Issue (i): whether income already offered in the return could be telescoped against estimated commission income arising from alleged bogus turnover and investments.
Analysis: The assessee's turnover was treated as bogus and commission income was estimated at 1% on the reported turnover and fresh investments. The income already returned on the same transactions was available in the books, and the earlier co-ordinate bench decisions in the assessee's own cases supported telescoping of such income against the estimated commission income. However, the telescoping could be applied only to the net income already offered and not to the gross profit, because the business transactions themselves were treated as non-genuine.
Conclusion: Telescoping of the income already offered was allowed against the estimated commission income, with recomputation directed to the Assessing Officer.
Issue (ii): whether cash deposits made during the demonetization period were liable to be treated as unexplained money.
Analysis: The assessee furnished date-wise details of cash withdrawals and showed that the withdrawn cash remained available and was subsequently deposited during demonetization.
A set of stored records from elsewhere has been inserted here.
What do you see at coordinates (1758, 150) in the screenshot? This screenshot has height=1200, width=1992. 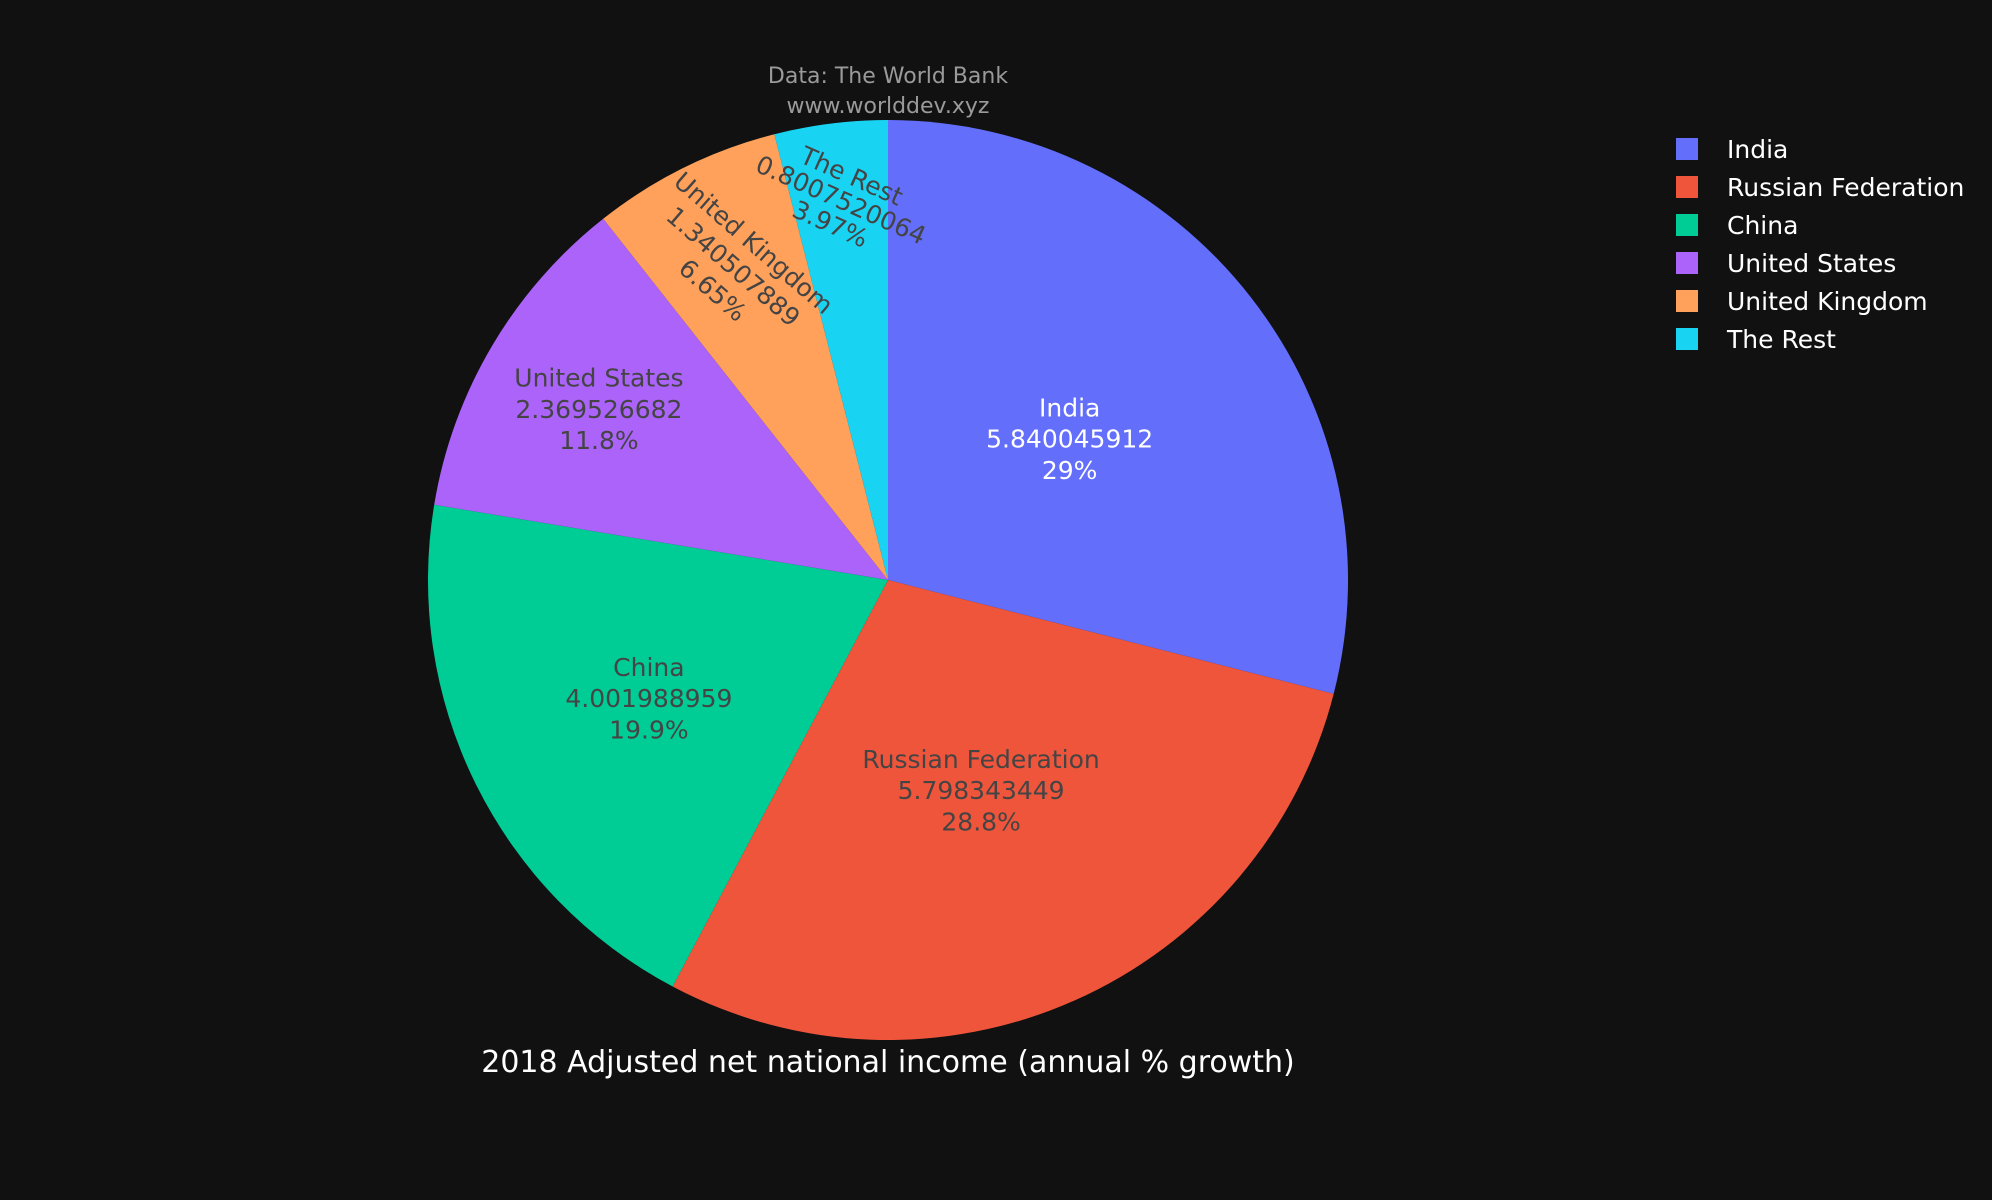 I see `legend-label: India` at bounding box center [1758, 150].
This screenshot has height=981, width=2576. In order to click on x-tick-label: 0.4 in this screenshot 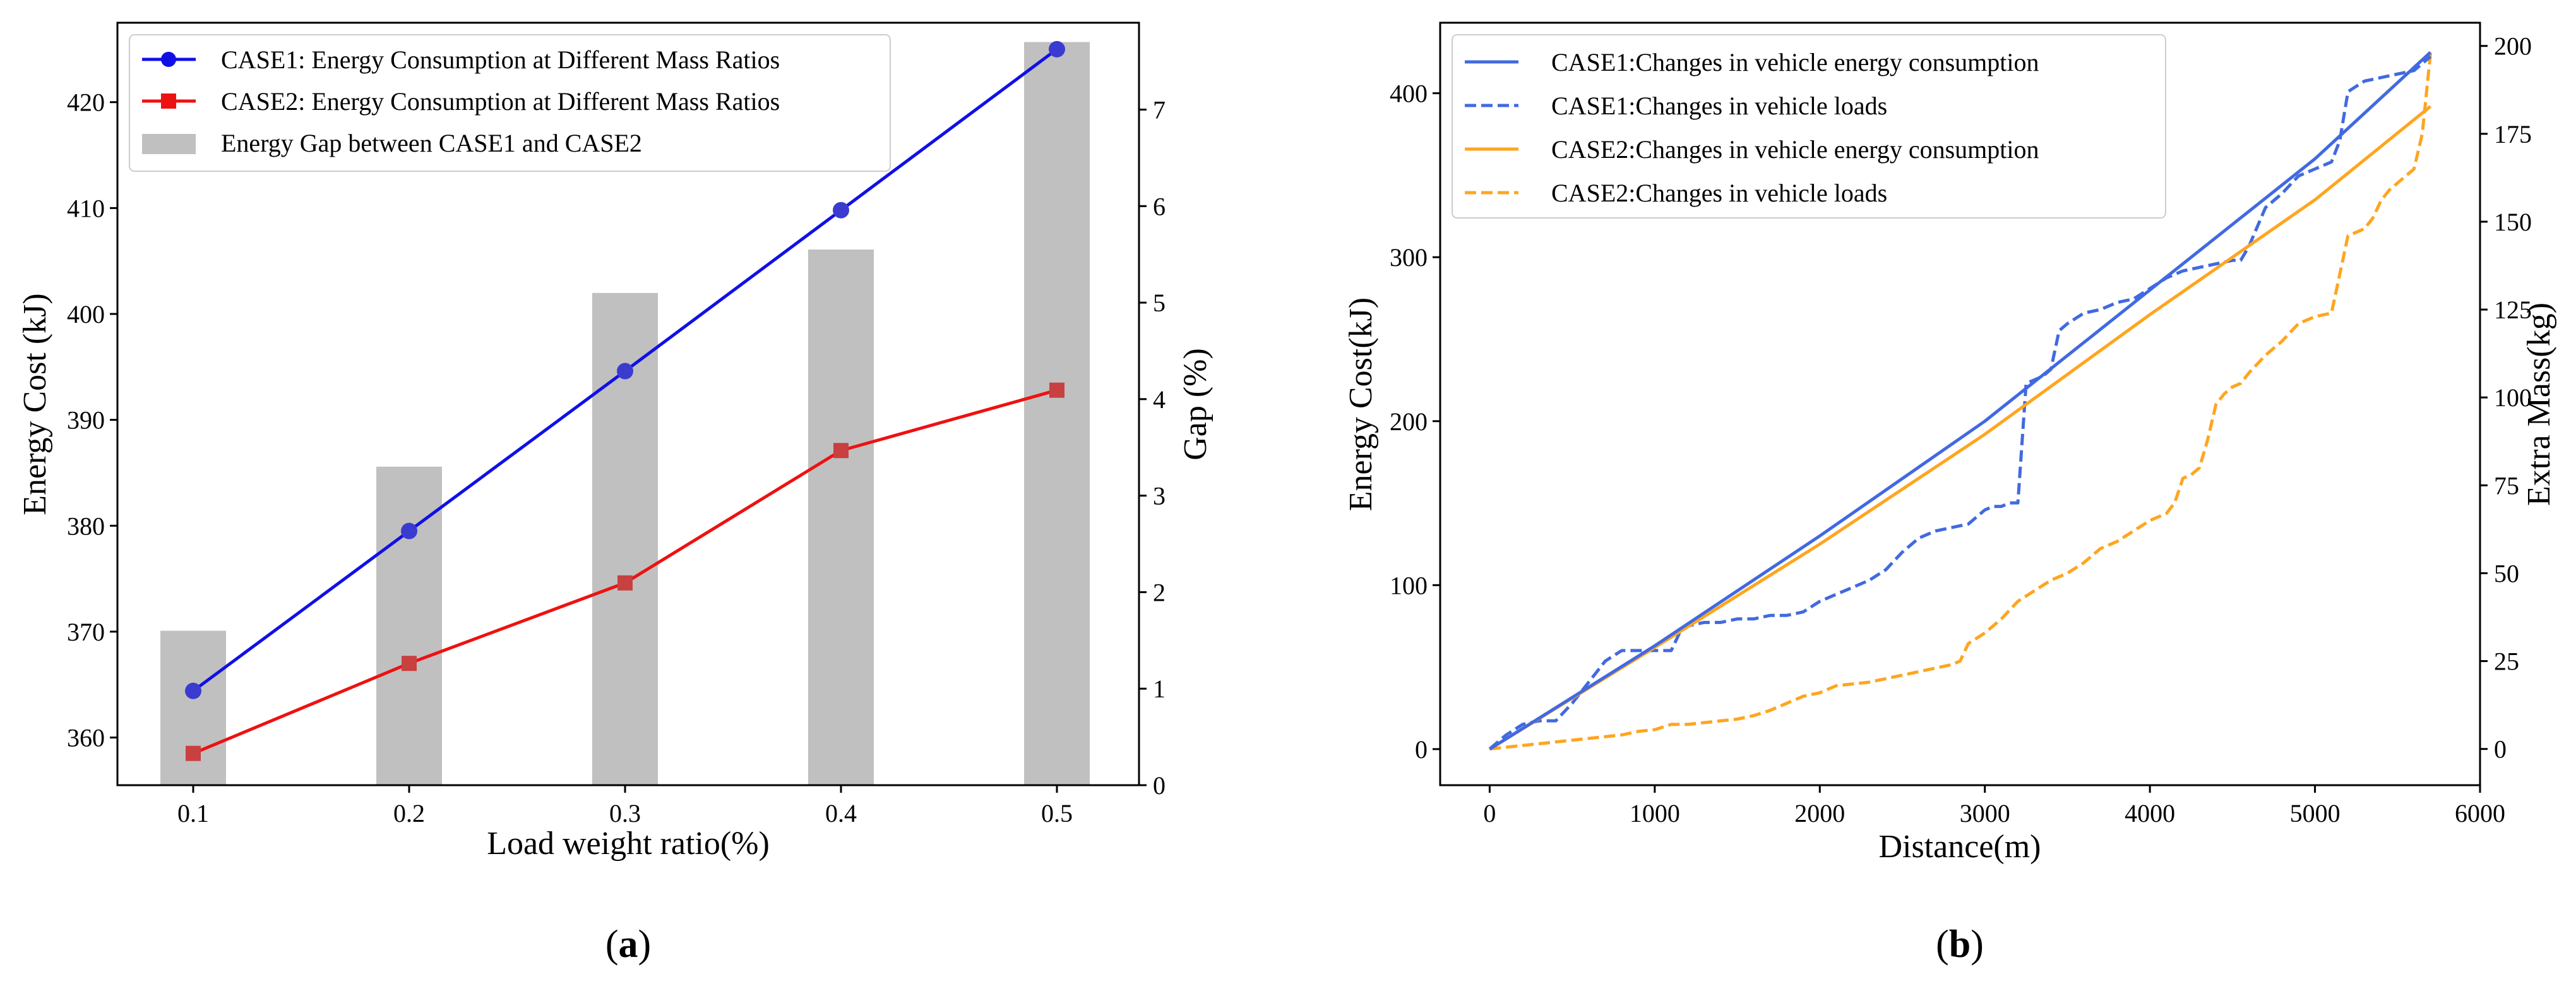, I will do `click(841, 814)`.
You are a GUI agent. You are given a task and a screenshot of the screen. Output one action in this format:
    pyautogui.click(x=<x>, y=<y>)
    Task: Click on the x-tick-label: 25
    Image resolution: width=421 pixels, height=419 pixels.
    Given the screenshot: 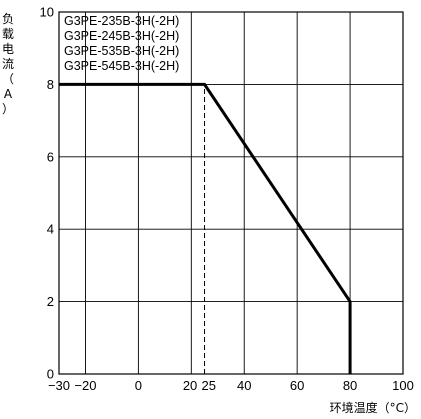 What is the action you would take?
    pyautogui.click(x=209, y=386)
    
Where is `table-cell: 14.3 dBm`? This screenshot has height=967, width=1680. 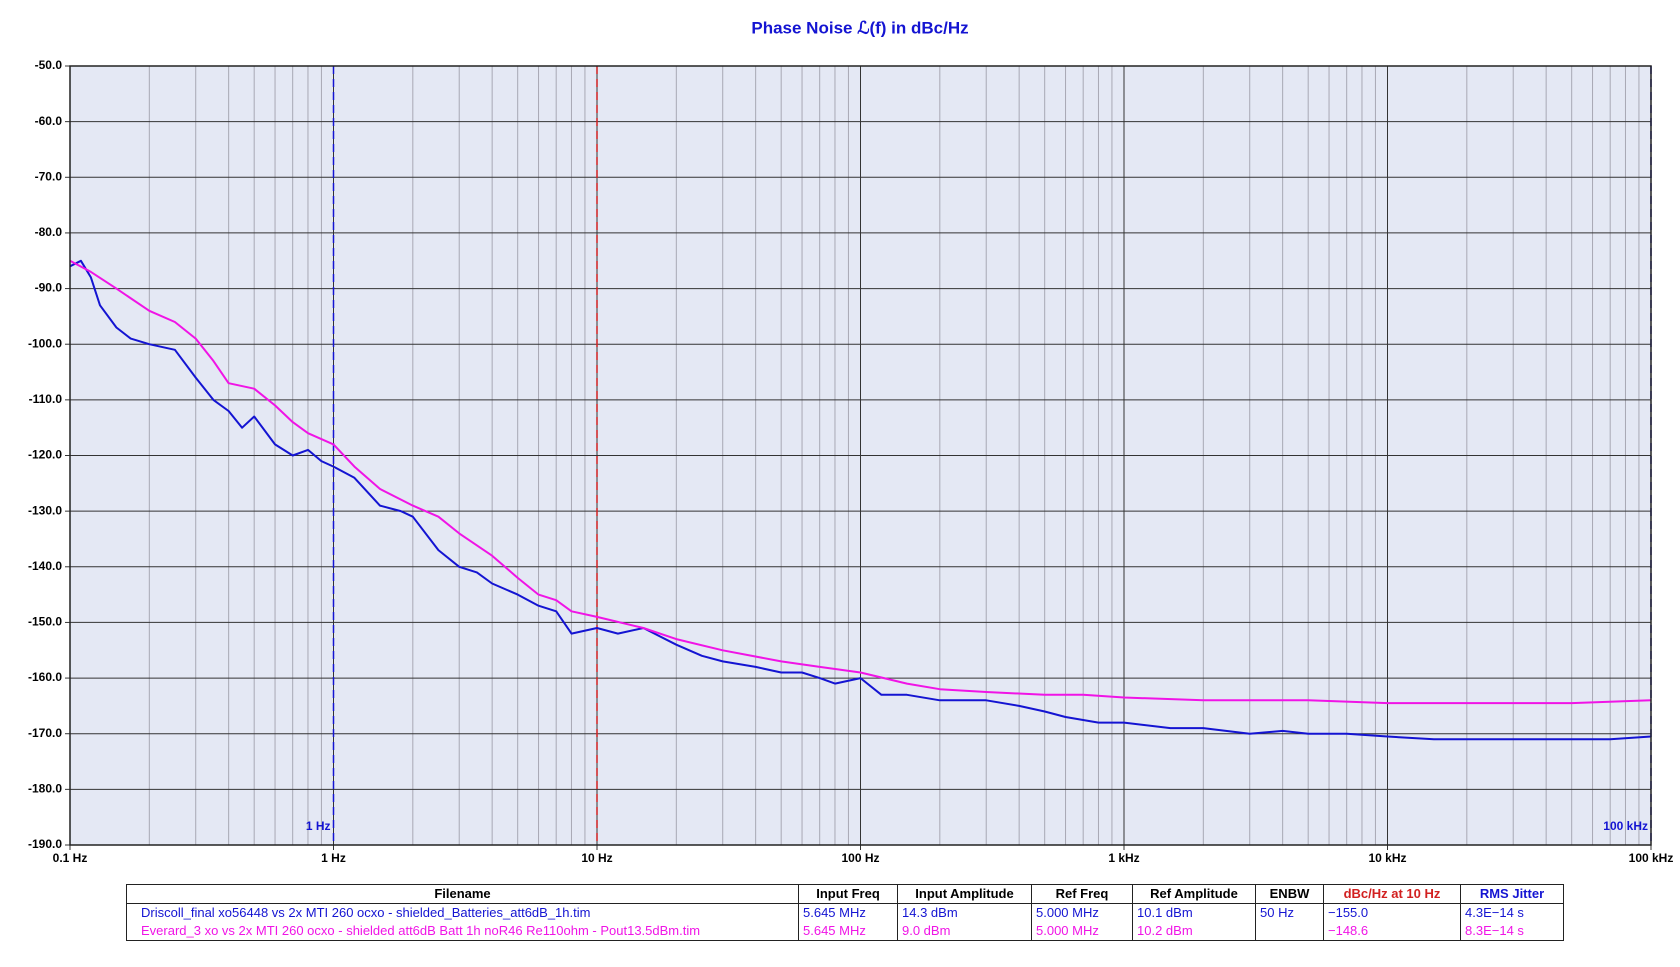
table-cell: 14.3 dBm is located at coordinates (964, 912).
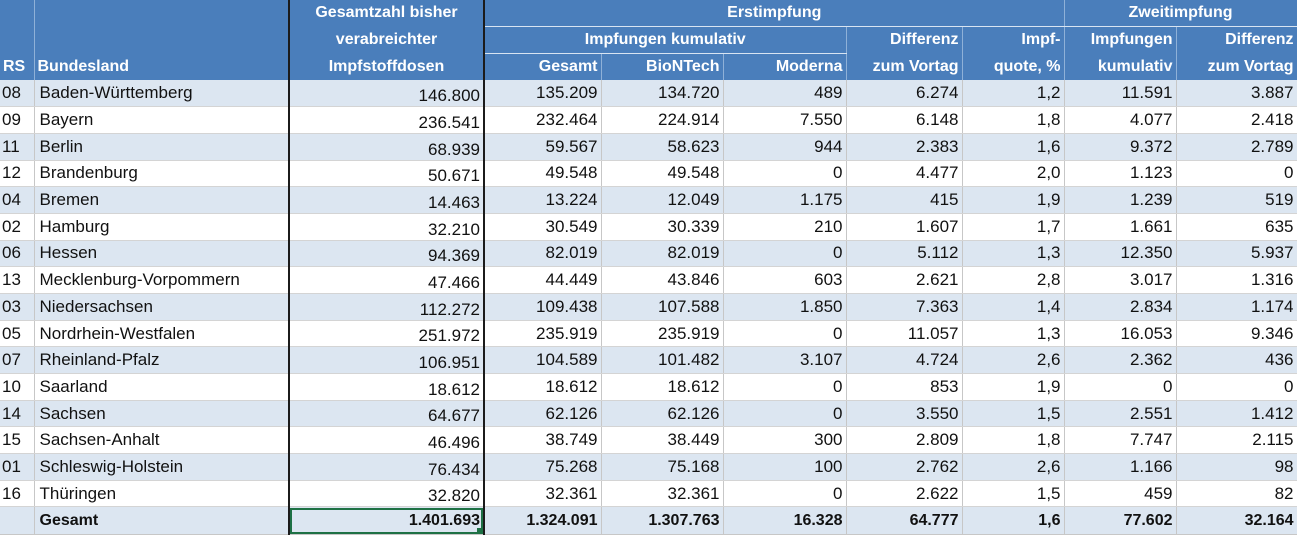  I want to click on erst-gesamt-cell: 82.019, so click(543, 254).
The record contained bank statements and books of account supporting the explanation, and no adverse material was brought to dislodge it.
Conclusion: The addition treating the cash deposits as unexplained money was deleted.
Issue (iii): whether credit of self-assessment tax was to be allowed on verification.
Analysis: The self-assessment tax was stated to be reflected in Form 26AS, and the matter required factual verification by the Assessing Officer.
Conclusion: The Assessing Officer was directed to grant the tax credit after due verification.
Final Conclusion: The appeal succeeded on the principal additions relating to telescoping and cash deposits, while the claim for tax credit was restored for verification, leaving the assessee with partial relief.
Ratio Decidendi: Where bogus turnover is estimated to yield commission income, income already disclosed on the same transactions may be telescoped against the estimated addition, but only to the extent of net income actually offered in the return.